I’m looking for a good hook here, but why bother when
I can use this:
Mayday! This is an emergency call for help! We face a
dangerous crisis in higher education. It affects almost every university,
college and community college. It is not limited to any city, region or state.
It is called contingency: the majority of teachers in higher education today
are grossly underpaid, at-will employees, lacking any meaningful job security
and the academic freedom essential to quality education.
So go sign that now. And sign this as well, the Adjunct Justice Petition. You'll feel better, and this movement will be moving ahead.
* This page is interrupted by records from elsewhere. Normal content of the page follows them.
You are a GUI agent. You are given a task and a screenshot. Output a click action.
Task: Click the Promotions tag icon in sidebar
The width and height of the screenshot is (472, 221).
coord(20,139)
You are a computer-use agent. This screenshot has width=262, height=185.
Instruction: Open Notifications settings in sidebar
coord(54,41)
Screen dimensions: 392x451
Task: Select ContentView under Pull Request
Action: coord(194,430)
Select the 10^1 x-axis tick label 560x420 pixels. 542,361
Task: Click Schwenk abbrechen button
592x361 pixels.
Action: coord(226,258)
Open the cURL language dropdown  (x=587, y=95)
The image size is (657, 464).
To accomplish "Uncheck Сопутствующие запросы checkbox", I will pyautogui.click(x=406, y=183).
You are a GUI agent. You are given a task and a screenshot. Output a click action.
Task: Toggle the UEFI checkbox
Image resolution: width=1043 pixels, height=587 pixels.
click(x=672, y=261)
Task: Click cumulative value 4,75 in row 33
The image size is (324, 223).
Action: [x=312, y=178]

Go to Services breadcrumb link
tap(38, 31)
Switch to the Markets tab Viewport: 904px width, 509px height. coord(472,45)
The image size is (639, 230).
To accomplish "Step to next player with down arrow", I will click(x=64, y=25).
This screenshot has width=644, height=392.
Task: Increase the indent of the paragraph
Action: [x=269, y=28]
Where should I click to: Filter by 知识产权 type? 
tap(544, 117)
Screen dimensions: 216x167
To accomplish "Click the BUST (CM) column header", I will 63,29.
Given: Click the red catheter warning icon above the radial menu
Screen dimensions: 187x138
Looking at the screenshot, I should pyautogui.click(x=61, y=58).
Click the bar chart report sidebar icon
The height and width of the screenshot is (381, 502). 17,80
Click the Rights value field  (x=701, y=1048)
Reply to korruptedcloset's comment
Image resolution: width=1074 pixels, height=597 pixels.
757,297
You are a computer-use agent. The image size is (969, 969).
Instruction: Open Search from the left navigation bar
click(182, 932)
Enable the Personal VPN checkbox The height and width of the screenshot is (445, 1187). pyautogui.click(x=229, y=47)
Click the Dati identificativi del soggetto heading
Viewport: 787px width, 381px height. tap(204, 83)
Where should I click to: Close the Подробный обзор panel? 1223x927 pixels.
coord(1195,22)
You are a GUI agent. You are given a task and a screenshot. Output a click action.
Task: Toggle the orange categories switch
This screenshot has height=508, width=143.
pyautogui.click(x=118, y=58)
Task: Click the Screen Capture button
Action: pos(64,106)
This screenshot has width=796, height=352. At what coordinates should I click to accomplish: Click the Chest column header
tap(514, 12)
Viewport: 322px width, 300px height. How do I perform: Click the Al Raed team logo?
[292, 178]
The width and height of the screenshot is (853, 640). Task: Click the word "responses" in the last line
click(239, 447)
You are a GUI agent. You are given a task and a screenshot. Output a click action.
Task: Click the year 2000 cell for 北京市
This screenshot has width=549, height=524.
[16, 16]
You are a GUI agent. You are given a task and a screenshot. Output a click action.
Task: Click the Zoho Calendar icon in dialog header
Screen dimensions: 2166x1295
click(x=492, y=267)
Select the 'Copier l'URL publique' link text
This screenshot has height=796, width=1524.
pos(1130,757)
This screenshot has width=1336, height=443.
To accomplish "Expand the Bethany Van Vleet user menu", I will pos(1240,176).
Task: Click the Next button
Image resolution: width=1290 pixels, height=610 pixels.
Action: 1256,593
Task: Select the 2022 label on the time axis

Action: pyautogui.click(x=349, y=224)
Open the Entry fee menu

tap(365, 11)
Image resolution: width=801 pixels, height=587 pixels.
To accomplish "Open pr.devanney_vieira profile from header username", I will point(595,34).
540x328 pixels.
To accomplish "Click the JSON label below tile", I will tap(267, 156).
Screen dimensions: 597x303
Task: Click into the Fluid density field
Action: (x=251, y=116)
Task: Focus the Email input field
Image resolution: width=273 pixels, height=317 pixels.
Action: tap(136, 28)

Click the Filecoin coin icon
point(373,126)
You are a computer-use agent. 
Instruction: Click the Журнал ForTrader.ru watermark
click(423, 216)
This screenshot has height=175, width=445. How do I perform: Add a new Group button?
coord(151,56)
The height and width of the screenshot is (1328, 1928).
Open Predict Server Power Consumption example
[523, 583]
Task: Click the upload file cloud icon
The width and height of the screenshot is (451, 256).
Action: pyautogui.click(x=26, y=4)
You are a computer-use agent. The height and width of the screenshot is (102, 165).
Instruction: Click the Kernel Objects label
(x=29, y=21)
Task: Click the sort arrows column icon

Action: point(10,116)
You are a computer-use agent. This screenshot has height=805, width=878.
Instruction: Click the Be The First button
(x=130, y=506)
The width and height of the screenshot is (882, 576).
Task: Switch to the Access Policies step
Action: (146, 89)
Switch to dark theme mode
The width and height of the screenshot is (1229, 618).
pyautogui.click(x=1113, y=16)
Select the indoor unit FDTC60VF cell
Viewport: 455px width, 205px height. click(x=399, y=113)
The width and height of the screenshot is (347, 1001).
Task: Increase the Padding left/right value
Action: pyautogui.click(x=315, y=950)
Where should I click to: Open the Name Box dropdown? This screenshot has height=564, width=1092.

And then look at the NFM blog which will give you a
info on Mayday adcon-related events, including one sponsored by the Ohio part-time Faculty Association, from which group I’ve taken the graphic above.
And the SUNY New Paltz UUP site, from which I’ve taken the
one below—SUNY
New Paltz is the place where the excellent language of the 2013 Mayday
Manifesto was developed.
So, as you can see, tomorrow, May 1st,
there are many events planned around advocacy for improved working conditions
for the majority higher education faculty in this country—adjunct and contingent
faculty.
Ok, let me try that again: tomorrow, there are actually
too few events planned specifically to protest against the vile
four-decades-old scandal in higher education that is the raw exploitation of
academic labor through the use of poorly=paid, job-insecure, no-or-low benefit
faculty—adjunct and contingent—who are keeping higher education afloat in this
country.
A final note: as you don your red clothing tomorrow,
emblazoned with the appropriate slogans, I suggest you keep it simple, so that
non-specialists can follow. Avoid, for instance, such things as “Say no to
Vampire Weasels” or “FTT Shadow Failure: Shame!”
Stay with something simple, like “Learning=Earning?
Ha-ha-ha!”
However we’re able to do it, let’s cast some light up
what Maria Maisto of NFM has called Higher Education’s Darkest Secret. And
while we’re lighting up that darkness, let’s also turn up the volume.